A utopia nos serve de orientação para o
caminho a ser tomado, caminho este, que passa pelo conhecimento da realidade, e
isso que vamos fazer agora.
Cortiços eram Melhores que as Favelas?!?
No
imaginário popular, cortiços eram o que existia de pior como moradia nas
cidades brasileiras. Como poderiam então ser melhores que as nossas favelas?
(Anthony Ling).
No imaginário popular, cortiços eram o
que existia de pior como moradia nas cidades brasileiras. Enraizado na nossa
cultura e registrado no clássico de Aluísio Azevedo, cortiços eram moradias
insalubres e dilapidadas, onde doenças se proliferavam, onde habitava a escória
da sociedade e de onde proprietários exploravam os moradores com aluguéis
abusivos.
Tão forte é esta noção que,
historicamente, a solução simplista, de São Paulo a Recife, foi a proibição e a
destruição dos cortiços como medida de “saúde pública”. No seu lugar, vias
largas atravessaram os cortiços como na Reforma Passos[1],
no Rio de Janeiro, abrindo caminho para uma cidade mais “arejada”, noção
importante na saúde pública no passado, que acreditava que a aglomeração e os “ares
ruins” do “miasma[2]”
ajudavam a proliferar doenças.
Acesso à moradia
Embora de má qualidade, cortiços
providenciaram um primeiro passo no acesso à moradia em uma sociedade
brasileira que ainda era muito pobre e mais desigual que hoje. Como relata o
urbanista Nabil Bonduki, migrantes que chegavam a São Paulo no início do século
XX tinham acesso a um mercado onde:
“Uma espécie de ‘rentiers[3] urbanos’ pôde produzir uma ampla diversidade de soluções habitacionais de
aluguel para os diferentes segmentos sociais e faixas de renda, dando origem a
uma gama variada de tipologias que marcaram a paisagem da cidade nas primeiras
décadas do século, quando a moradia operária se localizava próxima à uma zona
industrial”.
“Surgem, assim, inúmeras soluções
habitacionais, a maior parte buscando economizar terrenos e materiais através
da geminação e da inexistência de recuos laterais ou frontais, cada qual
destinado a uma capacidade de pagamento de aluguel”.
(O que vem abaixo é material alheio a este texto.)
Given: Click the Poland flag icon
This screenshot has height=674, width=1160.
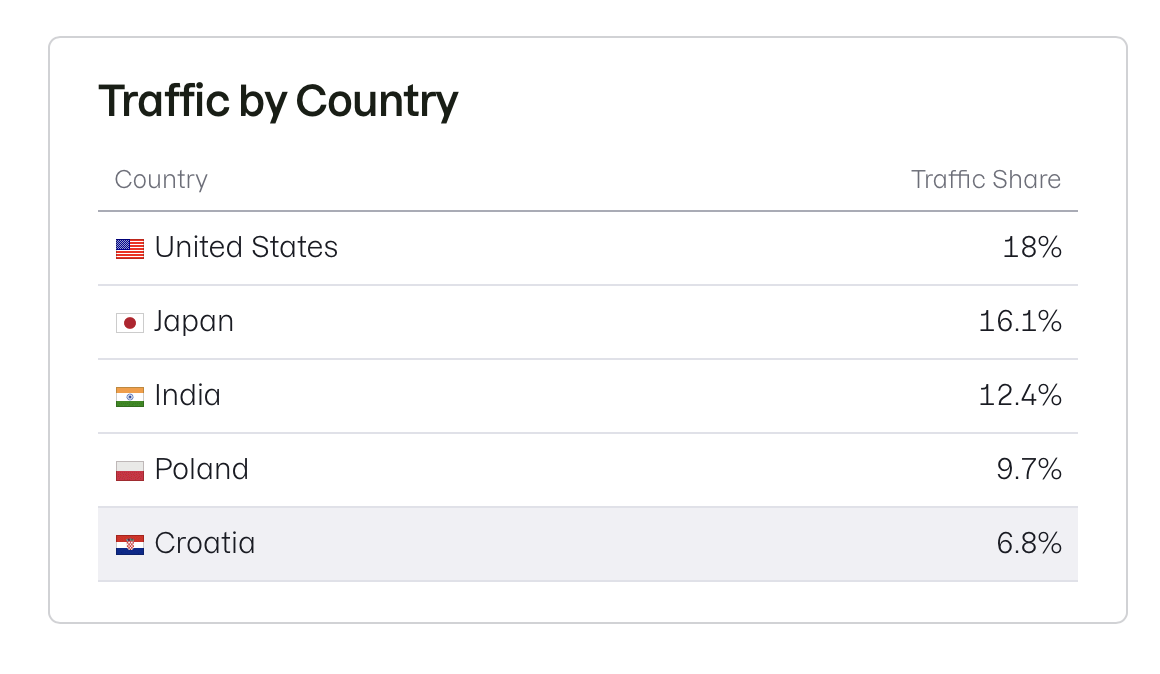Looking at the screenshot, I should click(x=130, y=470).
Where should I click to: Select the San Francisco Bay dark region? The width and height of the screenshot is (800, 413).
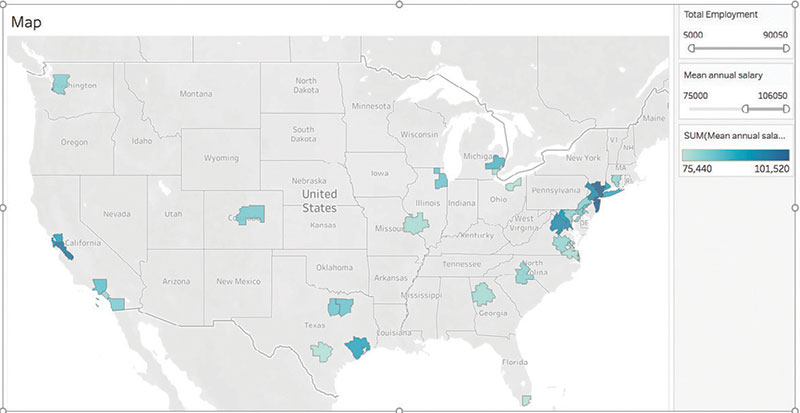coord(59,245)
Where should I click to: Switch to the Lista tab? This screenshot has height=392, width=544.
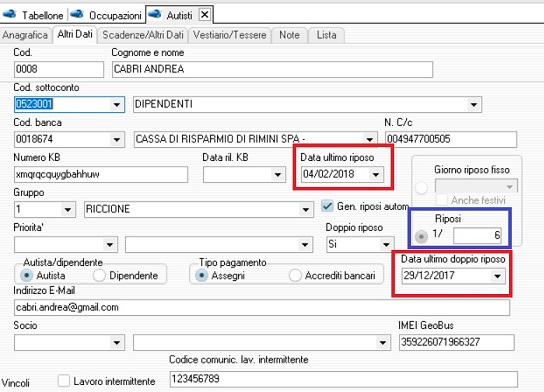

“Do cortiço, moradia operária por excelência,
sequência de pequenas moradias ou cômodos insalubres ao longo de um corredor,
sem instalações hidráulicas, aos palacetes padronizados produzidos para uma
classe média que enriquecia, passando por soluções pobres, mas decentes, de
casas geminadas em vilas ou ruas particulares, que perfuravam quarteirões, para
aumentar o aproveitamento de um solo caro e disputado pela especulação
imobiliária.
“Superada a aguda carência de moradias
que ocorreu no início da República (lembrar que São Paulo multiplicou por seis
num espaço de catorze anos!), a produção de casa e cortiços atendeu, do ponto
de vista quantitativo, às necessidades da população, com exceção dos períodos
críticos da Primeira Guerra Mundial e da revolução de 1924. Este relativo
equilíbrio entre oferta e procura de habitação, no entanto, era proporcionado
graças à produção ou adaptação para moradia popular de pequenas células
insalubres, da área reduzida e precárias condições habitacionais, genericamente
denominadas ‘cortiços’, consideradas o inimigo número um da saúde pública”.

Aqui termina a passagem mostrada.